Let's try this again.
A couple years back, we excitedly told you about plans for forty-eight new homes at 2012 Wharton St., immediately next door to a proposed twenty-two home project at the corner of 20th & Wharton. The latter project ran into some tough sledding at the ZBA, which inspired the developers of the former project to put their plans on hold. The twenty-two home proposal was revised and got approval from the ZBA over the summer, the large and ugly warehouse at the corner has been demolished, and construction is set to get moving in March. So naturally, the developers for 2012 Wharton St. are now looking to bring their project back from purgatory.
A reminder, this property is enormous, stretching from Wharton to Reed Street and covering more than 3/4 of an acre. It's been home to a large warehouse for as long as just about anyone can remember, housing a print shop in recent decades. The building is actively being demolished from the inside. The proposal now on the table would demolish everything on the site and replace it with forty-six homes (down from forty-eight), each home with either one or two parking spots.

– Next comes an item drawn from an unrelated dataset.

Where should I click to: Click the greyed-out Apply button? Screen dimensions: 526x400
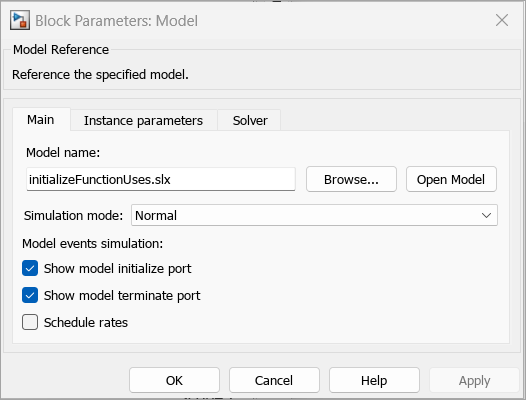click(474, 380)
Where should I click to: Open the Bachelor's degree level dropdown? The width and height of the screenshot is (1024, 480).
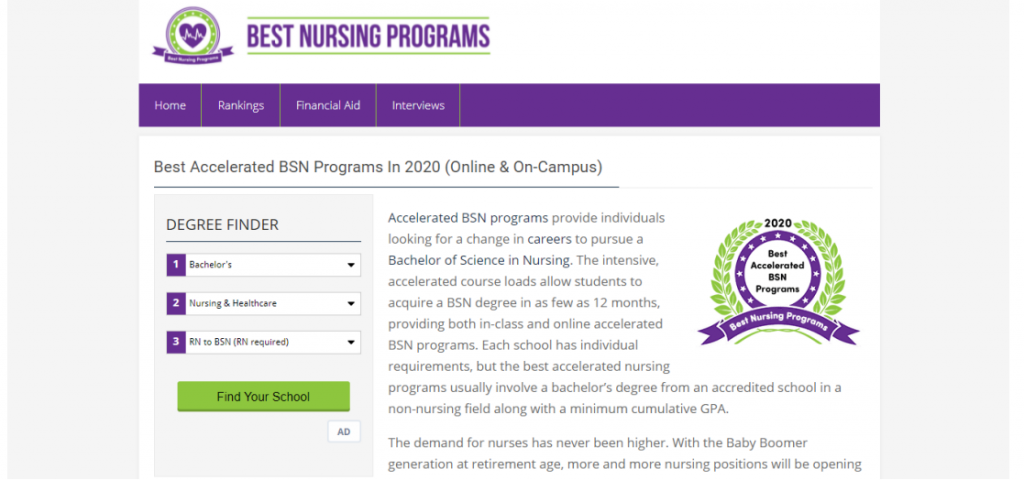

Here's a look at a rendering from JKRP Architects which will give you an idea of what the new homes will look like.
A few days ago, a flyer started circulating, announcing a community meeting for this project. That meeting will take place on January 14th at 6pm at Gospel Temple Baptist Church at 1327 S. 19th Street. Oddly, the flyer included 2010 Wharton St. on its agenda despite that project getting approved by the ZBA over the summer, as we already mentioned. We've since seen a revised flyer floating around on Facebook that has removed 2010 Wharton St. from the agenda.
There's another flyer being distributed which takes a decidedly less professional approach.
To be clear, the meeting on Thursday night will cover a forty-six home project, not a "95 ($600,000) Condo Complex." If you'd like to learn more about the project, we encourage you to attend the meeting on Thursday. If you've never attended a community meeting in Point Breeze, it'll surely be an eye-opening experience.
This is probably the most important development proposed in the neighborhood in last 60 years. We understand that these are boring town homes, but if the developer gets frustrated and walks away for whatever reason, Point Breeze will never reach its full potential. For so many years, two warehouses have effectively cut off Point Breeze Avenue from a swath of the neighborhood, making the community less walkable and greatly reducing the attractiveness of the commercial corridor for businesses.
To this day, the corridor still has a ton of vacancy and you can count on one hand the number of new businesses that have opened in recent memory. The conversion of these two industrial sites into residential will open Point Breeze Avenue to the neighborhood to the east, and a bunch of new residents seeking neighborhood amenities will make it more attractive for businesses to locate on the neighborhood's commercial corridor. There are those that would like for these parcels to remain industrial, but even the amateur city planners among us would agree that residential is the sensible approach here. At the meeting on Thursday, expect to hear from amateur city planners that share this opinion and others who would strongly disagree. Should be a grand old time.
Disclosure: OCF Realty, the parent company of this website, is the broker for this project. Despite the flyer, OCF has no ownership at 2012 Wharton St.